J’ai dit merde à la mauvaise personne. Papa, Maman, comprenez-moi, la récurrence devrait vous sauter aux yeux, je hais Noël, le silence assourdissant de vos tabous, des miens, de la nécrose morbide qui me vrille les tripes comme le font si bien les doses ahurissantes de laxatifs ingérées quasi quotidiennement. C’est la dernière crise a duré 17h précisément. Je n’ai plus peur de me taire, seulement puisque je ne sais pas à qui m’adresser, enfin je ne peux pas m’adresser à vous, je me le dis. Tous les soirs. Je n’ai plus honte non plus, ça ne sert à rien. Simplement ce masque d’hyperactivité qui fait fuir toute tentative d’approche extérieure. Je ne suis là pour rien, ni personne. Finalement tous les Noëls sont identiques. Cette année seulement, il n’est plus là. Tu n’es plus là.

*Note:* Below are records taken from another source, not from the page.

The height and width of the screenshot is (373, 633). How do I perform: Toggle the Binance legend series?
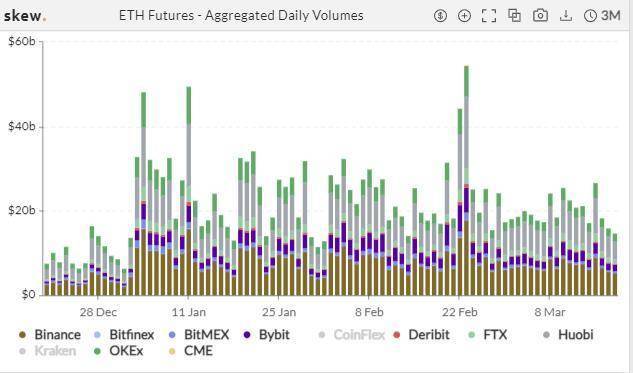50,335
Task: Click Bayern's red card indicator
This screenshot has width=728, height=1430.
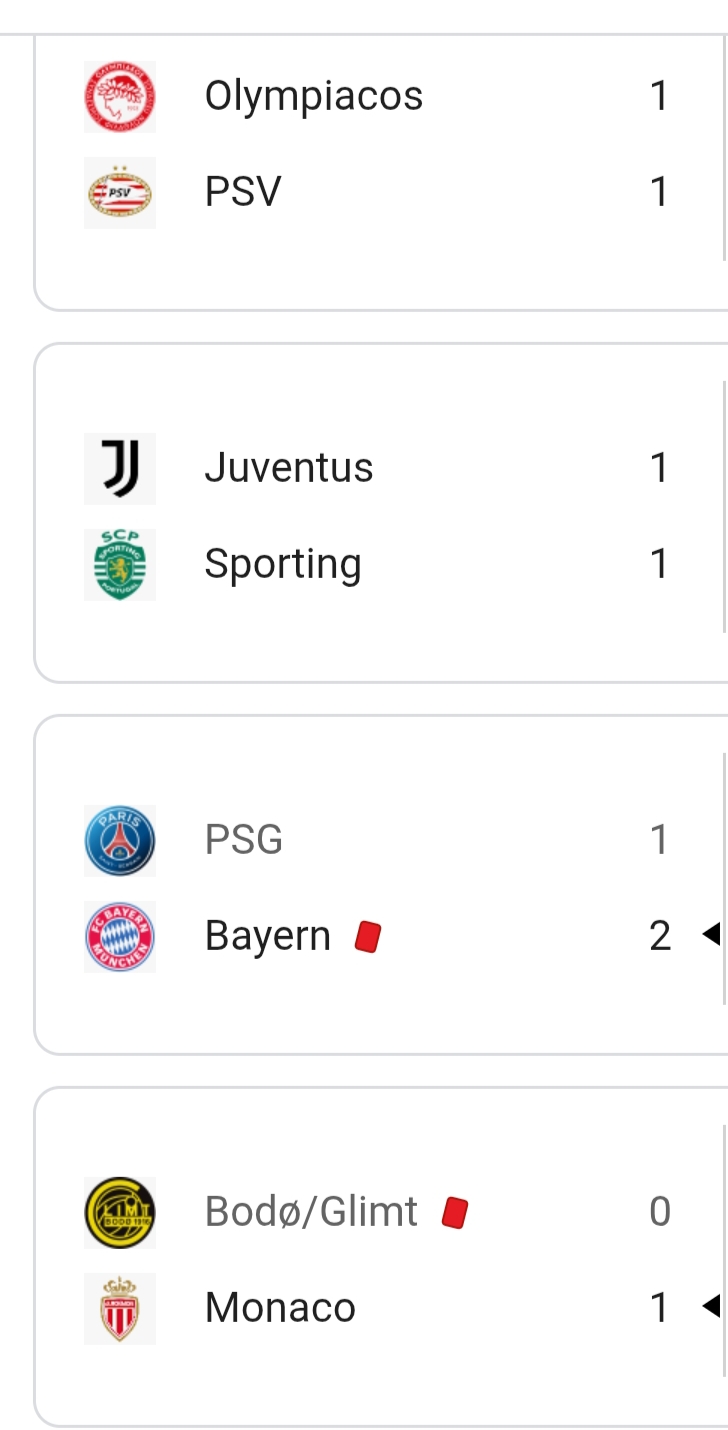Action: (368, 937)
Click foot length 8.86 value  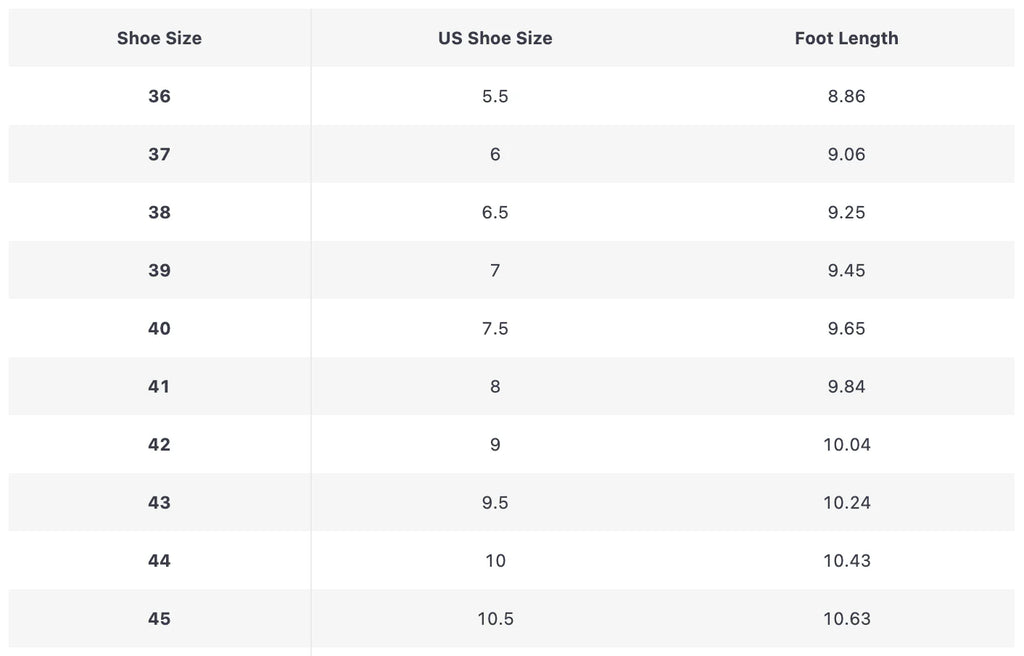click(x=846, y=96)
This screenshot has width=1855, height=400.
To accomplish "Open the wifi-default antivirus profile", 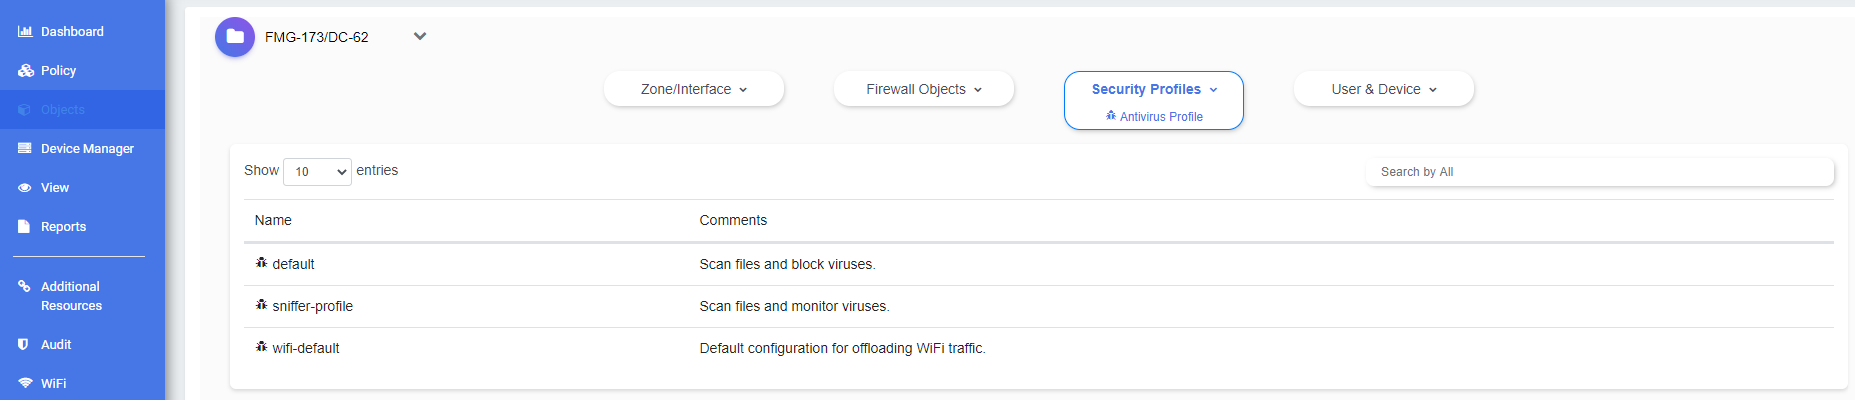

Et sur la carte de voeux qui partira pour le Nord, c’est à ta maman que j’adresserai le plus simple des bonheurs. Comment envoyer une carte de meilleurs voeux pour 2010 à une mère qui vient de perdre son fils?

Tous les Décembres c’est pareil. Et ils reviennent chaque année. Tout ça Papa, Maman, vous ne le lirez probablement jamais. Dommage peut-être. Pour moi. Mais pour vous, c’est mieux ainsi.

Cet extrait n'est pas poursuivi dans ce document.